** Saved entries **
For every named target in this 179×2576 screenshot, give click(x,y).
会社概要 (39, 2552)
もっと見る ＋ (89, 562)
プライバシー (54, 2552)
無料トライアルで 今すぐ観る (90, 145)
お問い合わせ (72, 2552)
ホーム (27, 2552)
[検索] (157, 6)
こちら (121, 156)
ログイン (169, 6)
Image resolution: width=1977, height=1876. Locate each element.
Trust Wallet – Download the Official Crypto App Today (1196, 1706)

** WHAT YOU SHOULD DO **
Write out exactly, and only, each line from the one with "こちら (121, 156)" down to the last line of the records above.

** REPLY **
こちら (121, 156)
ログイン (169, 6)
Image resolution: width=1977, height=1876. Locate each element.
Trust Wallet – Download the Official Crypto App Today (1196, 1706)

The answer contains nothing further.